Based on CMS inspection data, PALM GARDEN OF JACKSONVILLE has documented safety concerns. Inspectors have issued 2 Immediate Jeopardy citations (the most serious violation level indicating risk of serious injury or death). The facility has a 2-star overall rating and ranks #100 of 100 nursing homes in Florida. Families considering this facility should ask detailed questions about what corrective actions have been taken since these incidents.

Do Nurses at Palm Garden Of Jacksonville Stick Around?

PALM GARDEN OF JACKSONVILLE has a staff turnover rate of 48%, which is about average for Florida nursing homes (state average: 46%). Moderate turnover is common in nursing homes, but families should still ask about staff tenure and how the facility maintains care continuity when employees leave.

Was Palm Garden Of Jacksonville Ever Fined?

PALM GARDEN OF JACKSONVILLE has no federal fines on record. CMS issues fines when nursing homes fail to meet care standards or don't correct problems found during inspections. The absence of fines suggests the facility has either maintained compliance or corrected any issues before penalties were assessed. This is a positive indicator, though families should still review recent inspection reports for the full picture.
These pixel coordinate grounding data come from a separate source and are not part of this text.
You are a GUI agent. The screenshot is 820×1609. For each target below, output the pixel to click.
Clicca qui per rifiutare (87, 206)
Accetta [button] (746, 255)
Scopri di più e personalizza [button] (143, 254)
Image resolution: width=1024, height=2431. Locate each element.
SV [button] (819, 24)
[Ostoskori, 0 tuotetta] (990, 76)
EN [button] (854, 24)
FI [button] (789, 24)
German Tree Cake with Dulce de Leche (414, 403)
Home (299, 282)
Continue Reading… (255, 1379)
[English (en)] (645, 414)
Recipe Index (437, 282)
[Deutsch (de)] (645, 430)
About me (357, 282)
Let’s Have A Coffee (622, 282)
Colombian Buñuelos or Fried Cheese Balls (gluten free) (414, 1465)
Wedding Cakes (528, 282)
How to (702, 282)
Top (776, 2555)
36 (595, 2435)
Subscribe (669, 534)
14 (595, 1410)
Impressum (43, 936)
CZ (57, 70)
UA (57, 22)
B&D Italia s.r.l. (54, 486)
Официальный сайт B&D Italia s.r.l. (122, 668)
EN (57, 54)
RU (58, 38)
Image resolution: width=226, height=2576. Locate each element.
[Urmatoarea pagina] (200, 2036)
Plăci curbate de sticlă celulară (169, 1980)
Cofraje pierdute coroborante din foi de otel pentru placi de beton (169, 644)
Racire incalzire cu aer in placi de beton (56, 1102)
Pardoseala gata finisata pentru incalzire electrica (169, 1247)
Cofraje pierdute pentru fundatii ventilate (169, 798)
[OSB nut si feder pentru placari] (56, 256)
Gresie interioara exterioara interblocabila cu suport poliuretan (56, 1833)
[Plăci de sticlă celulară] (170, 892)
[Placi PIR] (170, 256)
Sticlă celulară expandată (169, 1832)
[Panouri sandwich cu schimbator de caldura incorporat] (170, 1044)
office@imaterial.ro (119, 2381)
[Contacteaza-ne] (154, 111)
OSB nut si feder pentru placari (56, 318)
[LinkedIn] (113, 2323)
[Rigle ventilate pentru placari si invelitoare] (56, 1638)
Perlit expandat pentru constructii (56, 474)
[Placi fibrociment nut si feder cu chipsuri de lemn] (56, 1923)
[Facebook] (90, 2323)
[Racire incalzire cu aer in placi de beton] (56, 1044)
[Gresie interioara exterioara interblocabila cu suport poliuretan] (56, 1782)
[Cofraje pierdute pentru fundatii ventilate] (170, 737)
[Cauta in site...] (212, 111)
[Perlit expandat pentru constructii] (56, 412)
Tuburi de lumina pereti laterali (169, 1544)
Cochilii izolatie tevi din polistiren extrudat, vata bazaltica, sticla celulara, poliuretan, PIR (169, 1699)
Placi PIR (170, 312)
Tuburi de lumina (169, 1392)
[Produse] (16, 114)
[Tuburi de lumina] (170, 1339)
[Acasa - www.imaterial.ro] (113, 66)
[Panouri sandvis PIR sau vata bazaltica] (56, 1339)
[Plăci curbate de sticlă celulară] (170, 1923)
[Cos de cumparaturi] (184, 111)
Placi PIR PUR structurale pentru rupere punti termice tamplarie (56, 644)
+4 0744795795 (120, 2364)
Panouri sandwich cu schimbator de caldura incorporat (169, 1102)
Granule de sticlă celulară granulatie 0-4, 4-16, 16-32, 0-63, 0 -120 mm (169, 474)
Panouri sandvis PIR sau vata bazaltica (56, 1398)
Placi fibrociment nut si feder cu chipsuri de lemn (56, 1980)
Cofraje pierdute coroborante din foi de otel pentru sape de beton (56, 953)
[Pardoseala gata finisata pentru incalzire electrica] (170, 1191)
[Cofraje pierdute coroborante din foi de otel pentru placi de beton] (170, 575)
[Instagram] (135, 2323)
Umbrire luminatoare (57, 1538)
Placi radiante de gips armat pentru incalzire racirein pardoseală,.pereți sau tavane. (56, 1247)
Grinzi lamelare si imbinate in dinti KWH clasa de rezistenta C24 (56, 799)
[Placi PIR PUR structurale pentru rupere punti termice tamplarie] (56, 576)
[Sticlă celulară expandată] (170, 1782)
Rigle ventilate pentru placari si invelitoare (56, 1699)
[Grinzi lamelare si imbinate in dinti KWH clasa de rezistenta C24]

Is Palm Garden Of Jacksonville on Any Federal Watch List?

PALM GARDEN OF JACKSONVILLE is not on any federal watch list. The most significant is the Special Focus Facility (SFF) program, which identifies the bottom 1% of nursing homes nationally based on persistent, serious quality problems. Not being on this list means the facility has avoided the pattern of deficiencies that triggers enhanced federal oversight. This is a positive indicator, though families should still review the facility's inspection history directly.